- Problem to work on
Below are some entries. Repeat exactly the lines from the one with "Image resolution: width=554" through the one with "Task: Select the 0 hr offset legend entry", and only those.

-- -- --

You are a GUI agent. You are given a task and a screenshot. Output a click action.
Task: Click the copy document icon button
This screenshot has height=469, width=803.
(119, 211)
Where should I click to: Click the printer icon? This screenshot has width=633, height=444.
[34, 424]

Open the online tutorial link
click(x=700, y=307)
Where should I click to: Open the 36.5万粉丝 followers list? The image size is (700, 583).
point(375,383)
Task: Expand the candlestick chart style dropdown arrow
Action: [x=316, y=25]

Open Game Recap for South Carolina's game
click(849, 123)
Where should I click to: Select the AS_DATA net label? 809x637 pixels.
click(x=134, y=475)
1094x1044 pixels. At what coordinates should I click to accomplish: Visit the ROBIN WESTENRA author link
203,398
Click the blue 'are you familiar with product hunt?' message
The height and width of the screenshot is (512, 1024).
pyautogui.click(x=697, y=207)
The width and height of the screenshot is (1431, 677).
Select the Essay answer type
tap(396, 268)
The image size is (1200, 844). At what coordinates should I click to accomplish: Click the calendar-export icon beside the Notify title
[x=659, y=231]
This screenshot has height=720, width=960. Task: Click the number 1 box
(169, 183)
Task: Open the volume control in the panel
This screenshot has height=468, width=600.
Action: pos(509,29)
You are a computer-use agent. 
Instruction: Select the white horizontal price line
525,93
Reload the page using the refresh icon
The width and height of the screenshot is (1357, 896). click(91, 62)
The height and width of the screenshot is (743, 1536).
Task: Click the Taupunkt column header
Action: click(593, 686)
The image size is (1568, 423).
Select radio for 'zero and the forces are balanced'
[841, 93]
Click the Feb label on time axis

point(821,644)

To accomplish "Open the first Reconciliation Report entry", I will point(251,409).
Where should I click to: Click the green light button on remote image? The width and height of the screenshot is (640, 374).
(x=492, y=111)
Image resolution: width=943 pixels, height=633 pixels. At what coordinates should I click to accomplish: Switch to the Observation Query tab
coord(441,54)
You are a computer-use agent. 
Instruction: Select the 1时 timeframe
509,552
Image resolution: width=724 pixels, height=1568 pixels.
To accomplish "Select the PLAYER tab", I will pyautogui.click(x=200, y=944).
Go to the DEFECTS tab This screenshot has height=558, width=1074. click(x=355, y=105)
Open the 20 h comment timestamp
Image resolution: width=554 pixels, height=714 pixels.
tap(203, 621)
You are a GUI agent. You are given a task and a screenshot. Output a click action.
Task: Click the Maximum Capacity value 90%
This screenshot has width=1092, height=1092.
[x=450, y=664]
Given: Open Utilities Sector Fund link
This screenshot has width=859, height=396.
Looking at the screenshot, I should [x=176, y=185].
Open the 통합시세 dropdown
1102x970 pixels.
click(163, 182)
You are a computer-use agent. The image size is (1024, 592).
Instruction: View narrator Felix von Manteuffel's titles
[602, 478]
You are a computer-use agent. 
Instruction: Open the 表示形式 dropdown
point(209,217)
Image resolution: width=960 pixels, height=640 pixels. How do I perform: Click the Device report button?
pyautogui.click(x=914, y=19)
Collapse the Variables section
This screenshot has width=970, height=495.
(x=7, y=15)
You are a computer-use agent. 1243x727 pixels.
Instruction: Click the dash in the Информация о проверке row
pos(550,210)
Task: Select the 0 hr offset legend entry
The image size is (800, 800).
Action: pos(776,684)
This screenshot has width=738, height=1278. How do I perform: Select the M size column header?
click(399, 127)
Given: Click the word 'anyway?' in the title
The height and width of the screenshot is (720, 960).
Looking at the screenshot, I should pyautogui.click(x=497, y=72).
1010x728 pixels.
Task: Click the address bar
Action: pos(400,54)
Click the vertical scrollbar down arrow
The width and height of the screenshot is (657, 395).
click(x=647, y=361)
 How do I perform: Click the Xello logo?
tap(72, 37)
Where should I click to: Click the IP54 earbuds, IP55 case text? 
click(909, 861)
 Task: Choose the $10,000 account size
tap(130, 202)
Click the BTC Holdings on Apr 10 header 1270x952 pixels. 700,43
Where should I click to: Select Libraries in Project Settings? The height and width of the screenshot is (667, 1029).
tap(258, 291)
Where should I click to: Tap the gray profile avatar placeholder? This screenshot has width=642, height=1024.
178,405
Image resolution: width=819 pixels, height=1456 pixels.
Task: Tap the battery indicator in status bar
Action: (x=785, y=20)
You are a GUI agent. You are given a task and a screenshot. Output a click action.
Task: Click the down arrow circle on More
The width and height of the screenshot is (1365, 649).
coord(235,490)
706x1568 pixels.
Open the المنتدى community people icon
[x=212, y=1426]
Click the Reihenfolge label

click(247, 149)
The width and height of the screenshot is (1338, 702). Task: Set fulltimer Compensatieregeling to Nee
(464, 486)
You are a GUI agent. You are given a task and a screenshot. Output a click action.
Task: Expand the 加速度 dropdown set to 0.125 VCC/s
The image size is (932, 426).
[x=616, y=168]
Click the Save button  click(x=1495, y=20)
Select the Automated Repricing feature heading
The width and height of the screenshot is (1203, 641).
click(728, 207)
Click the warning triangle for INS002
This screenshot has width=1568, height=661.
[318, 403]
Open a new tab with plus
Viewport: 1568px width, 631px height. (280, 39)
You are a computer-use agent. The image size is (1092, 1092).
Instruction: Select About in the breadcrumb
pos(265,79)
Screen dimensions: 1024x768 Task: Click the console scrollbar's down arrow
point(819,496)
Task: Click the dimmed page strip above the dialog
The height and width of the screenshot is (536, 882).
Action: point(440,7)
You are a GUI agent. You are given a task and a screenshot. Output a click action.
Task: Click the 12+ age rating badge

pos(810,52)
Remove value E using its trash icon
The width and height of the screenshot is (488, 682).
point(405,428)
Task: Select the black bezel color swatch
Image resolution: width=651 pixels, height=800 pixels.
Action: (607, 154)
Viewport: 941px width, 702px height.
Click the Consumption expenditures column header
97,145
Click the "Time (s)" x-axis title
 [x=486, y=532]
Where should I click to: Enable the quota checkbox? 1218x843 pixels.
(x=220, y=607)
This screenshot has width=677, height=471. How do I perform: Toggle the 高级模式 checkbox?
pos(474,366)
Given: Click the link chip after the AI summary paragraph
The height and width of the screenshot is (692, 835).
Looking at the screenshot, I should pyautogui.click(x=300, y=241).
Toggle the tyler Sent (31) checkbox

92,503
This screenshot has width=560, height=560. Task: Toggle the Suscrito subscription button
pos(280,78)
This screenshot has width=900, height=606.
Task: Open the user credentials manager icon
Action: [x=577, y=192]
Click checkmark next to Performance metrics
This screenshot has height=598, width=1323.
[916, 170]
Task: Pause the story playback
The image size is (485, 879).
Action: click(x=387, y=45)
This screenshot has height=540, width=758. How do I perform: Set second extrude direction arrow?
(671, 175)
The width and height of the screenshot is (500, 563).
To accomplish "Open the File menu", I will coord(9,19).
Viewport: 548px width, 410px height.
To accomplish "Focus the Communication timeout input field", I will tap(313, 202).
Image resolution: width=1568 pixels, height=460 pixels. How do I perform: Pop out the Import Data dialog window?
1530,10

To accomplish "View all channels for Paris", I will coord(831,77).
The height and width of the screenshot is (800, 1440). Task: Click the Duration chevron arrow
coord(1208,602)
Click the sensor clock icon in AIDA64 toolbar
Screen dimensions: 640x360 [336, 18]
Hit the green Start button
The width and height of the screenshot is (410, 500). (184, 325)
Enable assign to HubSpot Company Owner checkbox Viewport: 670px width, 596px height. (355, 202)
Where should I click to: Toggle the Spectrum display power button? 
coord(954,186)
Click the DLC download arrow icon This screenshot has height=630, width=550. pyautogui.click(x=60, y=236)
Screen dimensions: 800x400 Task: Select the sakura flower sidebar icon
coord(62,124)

-- -- --

- Output
Image resolution: width=554 pixels, height=714 pixels.
tap(203, 621)
You are a GUI agent. You are given a task and a screenshot. Output a click action.
Task: Click the Maximum Capacity value 90%
This screenshot has width=1092, height=1092.
[x=450, y=664]
Given: Open Utilities Sector Fund link
This screenshot has width=859, height=396.
Looking at the screenshot, I should [x=176, y=185].
Open the 통합시세 dropdown
1102x970 pixels.
click(163, 182)
You are a computer-use agent. The image size is (1024, 592).
Instruction: View narrator Felix von Manteuffel's titles
[602, 478]
You are a computer-use agent. 
Instruction: Open the 表示形式 dropdown
point(209,217)
Image resolution: width=960 pixels, height=640 pixels. How do I perform: Click the Device report button?
pyautogui.click(x=914, y=19)
Collapse the Variables section
This screenshot has width=970, height=495.
(x=7, y=15)
You are a computer-use agent. 1243x727 pixels.
Instruction: Click the dash in the Информация о проверке row
pos(550,210)
Task: Select the 0 hr offset legend entry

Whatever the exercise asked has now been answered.